* It seems sperm whales told each other how to avoid whalers in 19th century Pacific Ocean:
Using newly digitised logbooks detailing the hunting of sperm whales in the north Pacific, the authors discovered that within just a few years, the strike rate of the whalers’ harpoons fell by 58%. This simple fact leads to an astonishing conclusion: that information about what was happening to them was being collectively shared among the whales, who made vital changes to their behaviour. As their culture made fatal first contact with ours, they learned quickly from their mistakes.
“Sperm whales have a traditional way of reacting to attacks from orca,” notes Hal Whitehead, who spoke to the Guardian from his house overlooking the ocean in Dalhousie, Nova Scotia, where he teaches. Before humans, orca were their only predators, against whom sperm whales form defensive circles, their powerful tails held outwards to keep their assailants at bay.
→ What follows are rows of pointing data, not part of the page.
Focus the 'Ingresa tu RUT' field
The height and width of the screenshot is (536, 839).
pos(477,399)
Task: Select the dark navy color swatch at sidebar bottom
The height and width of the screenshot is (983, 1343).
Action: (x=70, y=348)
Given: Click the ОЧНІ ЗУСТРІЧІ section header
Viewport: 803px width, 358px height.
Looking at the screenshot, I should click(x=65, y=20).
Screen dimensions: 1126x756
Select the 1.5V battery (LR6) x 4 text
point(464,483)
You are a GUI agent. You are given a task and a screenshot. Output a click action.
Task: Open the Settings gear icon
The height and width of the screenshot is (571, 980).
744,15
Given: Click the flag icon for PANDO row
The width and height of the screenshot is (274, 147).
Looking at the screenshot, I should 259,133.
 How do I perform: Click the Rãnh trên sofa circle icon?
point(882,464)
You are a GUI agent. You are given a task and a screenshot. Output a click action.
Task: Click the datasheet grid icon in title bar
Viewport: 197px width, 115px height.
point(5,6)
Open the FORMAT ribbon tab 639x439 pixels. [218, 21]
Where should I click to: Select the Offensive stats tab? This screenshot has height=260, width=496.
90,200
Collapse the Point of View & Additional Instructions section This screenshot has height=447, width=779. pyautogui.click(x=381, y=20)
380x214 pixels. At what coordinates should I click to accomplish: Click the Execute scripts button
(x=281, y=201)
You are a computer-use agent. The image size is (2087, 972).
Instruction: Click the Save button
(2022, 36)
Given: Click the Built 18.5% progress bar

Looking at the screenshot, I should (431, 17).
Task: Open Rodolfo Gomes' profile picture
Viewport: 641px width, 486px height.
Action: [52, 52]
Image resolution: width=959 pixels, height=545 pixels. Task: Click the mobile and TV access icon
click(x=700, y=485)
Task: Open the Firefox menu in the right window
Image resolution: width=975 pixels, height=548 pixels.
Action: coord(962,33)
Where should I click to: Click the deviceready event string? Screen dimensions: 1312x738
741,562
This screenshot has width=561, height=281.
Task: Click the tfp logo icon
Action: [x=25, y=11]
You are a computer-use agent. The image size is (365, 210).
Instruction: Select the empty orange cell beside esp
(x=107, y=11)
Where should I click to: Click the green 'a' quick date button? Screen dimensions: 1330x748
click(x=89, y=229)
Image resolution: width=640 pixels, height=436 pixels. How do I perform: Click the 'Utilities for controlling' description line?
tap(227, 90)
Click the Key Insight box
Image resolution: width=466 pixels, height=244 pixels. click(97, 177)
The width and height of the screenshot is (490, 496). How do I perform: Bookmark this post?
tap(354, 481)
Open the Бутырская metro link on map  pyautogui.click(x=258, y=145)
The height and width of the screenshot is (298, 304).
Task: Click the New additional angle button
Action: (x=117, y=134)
But such techniques “just made it easier for the whalers to slaughter them”, says Whitehead....
Sperm whales are highly socialised animals, able to communicate over great distances. They associate in clans defined by the dialect pattern of their sonar clicks. Their culture is matrilinear, and information about the new dangers may have been passed on in the same way whale matriarchs share knowledge about feeding grounds. Sperm whales also possess the largest brain on the planet. It is not hard to imagine that they understood what was happening to them.
The hunters themselves realised the whales’ efforts to escape. They saw that the animals appeared to communicate the threat within their attacked groups. Abandoning their usual defensive formations, the whales swam upwind to escape the hunters’ ships, themselves wind-powered. ‘This was cultural evolution, much too fast for genetic evolution,’ says Whitehead.
* Quanta has an article that is relatively easy to follow, about a paper showing that imaginary numbers are essential in quantum physics:
... physicists may have just shown for the first time that imaginary numbers are, in a sense, real.
* They have measured a tiny amount of gravitational attraction:
An experiment shows that Newton’s law of gravity holds even for two masses as small as about 90 milligrams. The findings take us a step nearer to measuring gravitational fields that are so weak that they could enter the quantum regime.
Still, sounds hard to believe it could lead to this:
The next step is to push on to even smaller masses — Westphal et al. suggest that gravitational fields of masses of the order of 10–8 kg could eventually be measured. However, much work will need to be done to achieve this goal. The first task will be to substantially reduce damping of the oscillations of the torsion balance, which won’t be easy. But if it can be done, then perhaps quantum gravitational effects will finally be observed.